Another inspiration was the late explorer Sir Wilfred Thesiger. Mike discovered that Thesiger was living in an old people’s home near where he lives in Surrey while researching how to cross the Danakil desert in Ethiopia. Thesiger had witnessed Haile Sellassie’s coronation, fought against Rommel in Northern Africa and been to many of the world’s most forbidding places. But getting him to talk about them was a skill that required some practice. “He was an amazingly gentle man – very courteous, very modest.” He also disliked excessive formality. “For goodness sake,” the distinguished explorer once implored Mike. “Stop calling me Sir Wilfred.”

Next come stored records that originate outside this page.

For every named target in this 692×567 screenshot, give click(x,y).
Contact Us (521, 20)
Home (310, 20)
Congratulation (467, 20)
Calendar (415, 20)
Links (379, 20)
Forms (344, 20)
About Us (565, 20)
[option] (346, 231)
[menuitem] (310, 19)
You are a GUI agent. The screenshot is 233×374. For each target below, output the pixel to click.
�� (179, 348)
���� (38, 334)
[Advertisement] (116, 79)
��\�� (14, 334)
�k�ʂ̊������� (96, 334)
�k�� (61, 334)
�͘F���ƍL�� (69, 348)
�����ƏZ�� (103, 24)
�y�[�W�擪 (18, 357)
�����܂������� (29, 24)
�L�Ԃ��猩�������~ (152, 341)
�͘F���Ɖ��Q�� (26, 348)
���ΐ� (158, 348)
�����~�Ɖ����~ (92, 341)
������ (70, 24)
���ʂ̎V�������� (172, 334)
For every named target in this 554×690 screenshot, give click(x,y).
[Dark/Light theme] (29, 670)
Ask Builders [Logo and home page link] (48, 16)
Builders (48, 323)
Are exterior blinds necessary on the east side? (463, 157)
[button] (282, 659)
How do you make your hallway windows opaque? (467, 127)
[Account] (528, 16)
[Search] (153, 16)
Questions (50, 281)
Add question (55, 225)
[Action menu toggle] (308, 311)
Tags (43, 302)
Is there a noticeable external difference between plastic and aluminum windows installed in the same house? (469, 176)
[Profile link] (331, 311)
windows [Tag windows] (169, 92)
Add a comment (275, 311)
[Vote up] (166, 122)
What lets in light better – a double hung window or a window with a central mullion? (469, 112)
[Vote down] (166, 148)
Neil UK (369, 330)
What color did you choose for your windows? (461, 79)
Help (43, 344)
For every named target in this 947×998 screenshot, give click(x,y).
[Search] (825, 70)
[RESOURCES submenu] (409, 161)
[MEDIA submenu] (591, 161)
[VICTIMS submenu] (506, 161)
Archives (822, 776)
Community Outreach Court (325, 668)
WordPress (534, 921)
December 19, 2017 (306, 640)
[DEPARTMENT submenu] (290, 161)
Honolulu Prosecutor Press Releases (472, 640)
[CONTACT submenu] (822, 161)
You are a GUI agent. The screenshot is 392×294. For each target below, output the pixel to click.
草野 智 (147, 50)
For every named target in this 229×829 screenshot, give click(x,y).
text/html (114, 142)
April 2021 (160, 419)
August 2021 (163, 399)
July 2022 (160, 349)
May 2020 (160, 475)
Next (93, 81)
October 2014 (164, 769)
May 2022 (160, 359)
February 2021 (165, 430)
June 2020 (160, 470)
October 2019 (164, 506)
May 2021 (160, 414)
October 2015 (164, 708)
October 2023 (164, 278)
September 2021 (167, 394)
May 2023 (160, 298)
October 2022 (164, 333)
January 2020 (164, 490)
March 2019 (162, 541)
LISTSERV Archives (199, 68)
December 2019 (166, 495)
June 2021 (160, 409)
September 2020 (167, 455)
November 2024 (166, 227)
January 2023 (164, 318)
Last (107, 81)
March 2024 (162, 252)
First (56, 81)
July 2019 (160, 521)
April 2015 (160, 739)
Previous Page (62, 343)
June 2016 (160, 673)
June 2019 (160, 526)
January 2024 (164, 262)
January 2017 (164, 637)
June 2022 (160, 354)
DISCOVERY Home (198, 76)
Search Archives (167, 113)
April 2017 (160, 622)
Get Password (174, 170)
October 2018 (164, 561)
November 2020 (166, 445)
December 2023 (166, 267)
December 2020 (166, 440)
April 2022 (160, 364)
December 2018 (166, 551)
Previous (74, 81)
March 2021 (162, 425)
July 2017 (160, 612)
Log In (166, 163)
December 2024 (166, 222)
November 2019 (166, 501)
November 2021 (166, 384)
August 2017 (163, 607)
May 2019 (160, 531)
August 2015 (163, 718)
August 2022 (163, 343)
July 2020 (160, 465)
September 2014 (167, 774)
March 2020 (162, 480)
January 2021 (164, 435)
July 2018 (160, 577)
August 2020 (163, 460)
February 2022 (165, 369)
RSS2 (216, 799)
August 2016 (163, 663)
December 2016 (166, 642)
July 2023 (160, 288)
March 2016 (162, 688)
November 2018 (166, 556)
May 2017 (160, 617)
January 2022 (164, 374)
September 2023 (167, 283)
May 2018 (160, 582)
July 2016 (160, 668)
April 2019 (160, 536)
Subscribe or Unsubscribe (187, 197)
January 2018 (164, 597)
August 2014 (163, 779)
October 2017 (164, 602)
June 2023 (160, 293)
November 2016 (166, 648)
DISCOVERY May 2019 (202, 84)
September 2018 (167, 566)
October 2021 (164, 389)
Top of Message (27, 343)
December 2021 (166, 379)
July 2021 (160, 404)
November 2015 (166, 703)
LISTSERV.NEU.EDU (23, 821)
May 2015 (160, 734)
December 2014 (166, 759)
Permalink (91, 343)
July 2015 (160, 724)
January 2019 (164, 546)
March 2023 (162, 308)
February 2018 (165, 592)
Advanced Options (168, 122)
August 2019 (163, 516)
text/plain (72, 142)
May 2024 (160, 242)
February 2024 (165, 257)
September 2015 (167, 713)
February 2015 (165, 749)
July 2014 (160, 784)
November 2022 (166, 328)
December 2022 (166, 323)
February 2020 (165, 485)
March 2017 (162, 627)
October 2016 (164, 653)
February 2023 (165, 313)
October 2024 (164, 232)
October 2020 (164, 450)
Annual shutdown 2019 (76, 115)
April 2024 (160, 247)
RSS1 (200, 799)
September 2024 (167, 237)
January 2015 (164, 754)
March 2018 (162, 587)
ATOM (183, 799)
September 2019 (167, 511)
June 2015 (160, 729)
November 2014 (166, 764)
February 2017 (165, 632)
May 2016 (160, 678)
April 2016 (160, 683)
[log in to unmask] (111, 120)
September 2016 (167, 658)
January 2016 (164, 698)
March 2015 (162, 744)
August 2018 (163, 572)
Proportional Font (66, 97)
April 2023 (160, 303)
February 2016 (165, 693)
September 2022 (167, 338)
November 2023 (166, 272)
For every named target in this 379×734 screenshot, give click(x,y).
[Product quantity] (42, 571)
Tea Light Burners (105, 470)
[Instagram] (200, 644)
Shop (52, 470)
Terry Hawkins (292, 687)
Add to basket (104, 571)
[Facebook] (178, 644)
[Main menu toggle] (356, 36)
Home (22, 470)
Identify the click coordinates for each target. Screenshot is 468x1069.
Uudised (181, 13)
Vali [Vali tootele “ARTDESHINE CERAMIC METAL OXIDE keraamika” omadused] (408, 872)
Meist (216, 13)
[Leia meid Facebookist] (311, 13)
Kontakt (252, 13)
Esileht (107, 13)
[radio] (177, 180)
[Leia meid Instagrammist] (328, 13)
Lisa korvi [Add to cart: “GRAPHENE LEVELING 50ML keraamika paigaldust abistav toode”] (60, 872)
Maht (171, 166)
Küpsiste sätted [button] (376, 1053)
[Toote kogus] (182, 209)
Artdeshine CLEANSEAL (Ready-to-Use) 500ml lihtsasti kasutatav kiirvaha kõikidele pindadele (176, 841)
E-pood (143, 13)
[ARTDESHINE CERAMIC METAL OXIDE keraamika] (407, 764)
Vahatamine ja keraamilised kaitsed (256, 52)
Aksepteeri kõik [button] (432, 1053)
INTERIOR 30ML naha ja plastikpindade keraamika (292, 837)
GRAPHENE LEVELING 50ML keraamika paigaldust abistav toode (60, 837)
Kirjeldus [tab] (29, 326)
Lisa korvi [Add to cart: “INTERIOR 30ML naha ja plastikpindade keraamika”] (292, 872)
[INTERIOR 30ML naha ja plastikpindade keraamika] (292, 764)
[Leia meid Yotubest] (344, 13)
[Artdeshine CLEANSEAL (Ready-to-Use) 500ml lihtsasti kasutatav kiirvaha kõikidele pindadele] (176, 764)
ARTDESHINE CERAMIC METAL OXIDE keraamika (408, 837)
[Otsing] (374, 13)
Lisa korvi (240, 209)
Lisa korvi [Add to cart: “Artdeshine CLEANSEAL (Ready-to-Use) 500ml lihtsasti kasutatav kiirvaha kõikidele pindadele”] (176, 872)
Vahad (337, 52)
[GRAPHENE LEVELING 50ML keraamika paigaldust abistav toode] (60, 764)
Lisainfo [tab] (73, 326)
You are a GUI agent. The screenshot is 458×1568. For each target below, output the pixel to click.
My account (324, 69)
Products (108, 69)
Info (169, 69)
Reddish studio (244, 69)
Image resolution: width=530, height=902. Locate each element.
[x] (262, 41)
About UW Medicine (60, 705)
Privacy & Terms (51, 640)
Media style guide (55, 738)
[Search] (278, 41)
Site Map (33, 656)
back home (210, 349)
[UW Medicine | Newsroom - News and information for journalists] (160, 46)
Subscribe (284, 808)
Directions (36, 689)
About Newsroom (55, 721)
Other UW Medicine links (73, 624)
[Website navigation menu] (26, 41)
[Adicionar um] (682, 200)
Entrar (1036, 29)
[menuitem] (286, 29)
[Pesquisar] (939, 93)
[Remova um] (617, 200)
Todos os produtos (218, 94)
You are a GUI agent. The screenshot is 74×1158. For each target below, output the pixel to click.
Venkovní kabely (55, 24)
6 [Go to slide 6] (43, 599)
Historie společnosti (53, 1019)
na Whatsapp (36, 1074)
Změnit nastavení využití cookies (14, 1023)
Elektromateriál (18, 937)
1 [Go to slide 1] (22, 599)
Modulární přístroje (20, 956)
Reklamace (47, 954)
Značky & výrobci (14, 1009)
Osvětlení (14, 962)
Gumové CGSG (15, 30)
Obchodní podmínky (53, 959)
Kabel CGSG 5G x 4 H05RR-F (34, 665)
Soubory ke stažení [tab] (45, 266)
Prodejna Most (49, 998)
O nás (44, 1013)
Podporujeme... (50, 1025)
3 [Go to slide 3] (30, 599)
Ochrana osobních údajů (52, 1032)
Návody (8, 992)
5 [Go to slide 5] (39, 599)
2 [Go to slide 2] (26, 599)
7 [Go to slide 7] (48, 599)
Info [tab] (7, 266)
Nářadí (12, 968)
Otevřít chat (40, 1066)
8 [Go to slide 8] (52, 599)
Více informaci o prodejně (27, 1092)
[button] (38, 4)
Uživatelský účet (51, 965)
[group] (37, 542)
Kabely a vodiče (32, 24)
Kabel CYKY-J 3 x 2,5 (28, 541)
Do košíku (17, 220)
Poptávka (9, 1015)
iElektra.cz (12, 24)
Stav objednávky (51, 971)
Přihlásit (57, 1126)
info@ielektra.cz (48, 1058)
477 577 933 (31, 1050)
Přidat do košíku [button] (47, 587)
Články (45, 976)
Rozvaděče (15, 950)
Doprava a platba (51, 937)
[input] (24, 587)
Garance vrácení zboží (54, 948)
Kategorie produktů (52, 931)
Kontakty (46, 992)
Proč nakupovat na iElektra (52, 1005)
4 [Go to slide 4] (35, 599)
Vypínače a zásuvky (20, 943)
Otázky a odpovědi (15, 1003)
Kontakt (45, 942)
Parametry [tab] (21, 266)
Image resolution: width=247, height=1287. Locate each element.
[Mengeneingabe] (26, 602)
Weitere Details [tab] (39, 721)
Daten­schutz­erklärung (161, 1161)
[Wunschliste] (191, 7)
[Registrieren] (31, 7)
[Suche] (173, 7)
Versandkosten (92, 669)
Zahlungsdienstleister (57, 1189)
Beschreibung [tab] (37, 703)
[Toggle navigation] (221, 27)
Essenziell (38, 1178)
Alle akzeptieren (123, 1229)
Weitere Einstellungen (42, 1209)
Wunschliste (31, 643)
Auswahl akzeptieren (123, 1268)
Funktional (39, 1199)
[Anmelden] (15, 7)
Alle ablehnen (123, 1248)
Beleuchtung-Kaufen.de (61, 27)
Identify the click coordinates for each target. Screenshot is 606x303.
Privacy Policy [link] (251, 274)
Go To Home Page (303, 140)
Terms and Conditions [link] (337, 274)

Thesiger is one of few people who have managed to gain real access to the Marsh Arabs of Iraq – a community Mike is set to visit this winter in order to lay the foundations for charitable work in the area. The Marsh Arabs suffered hugely after Saddam Hussein drained the wetlands following the 1991 uprising. The sea is now encroaching on the land and the date palm crops the people rely on are dying, threatening their way of life. Mike will be working on several projects, including a desalination plant, and hopes to be able to provide drinking water for the area.

Charity work is a large part of Mike’s life. He is CEO of Maroc around the Clock, which began running projects in Morocco before becoming pan-African, and recently, extending its reach globally. He is also a trustee of the Scientific Exploration Society, which combines environmental, community-based and healthcare projects with archaeological and research studies.

In all, Mike’s work and travelling has taken him to 75 countries – but as he points out, that’s only a third of the world. In addition to his immediate plans with the Marsh Arabs, Mike’s longer term ambitions include walking across Greenland and photographing the Arctic.

It may sound like he has a lot of things to be getting on with – but Mike wouldn’t have it any other way. “I would be a wilted flower without doing this,” he says. “I’d just crumple. This is how I like to be.”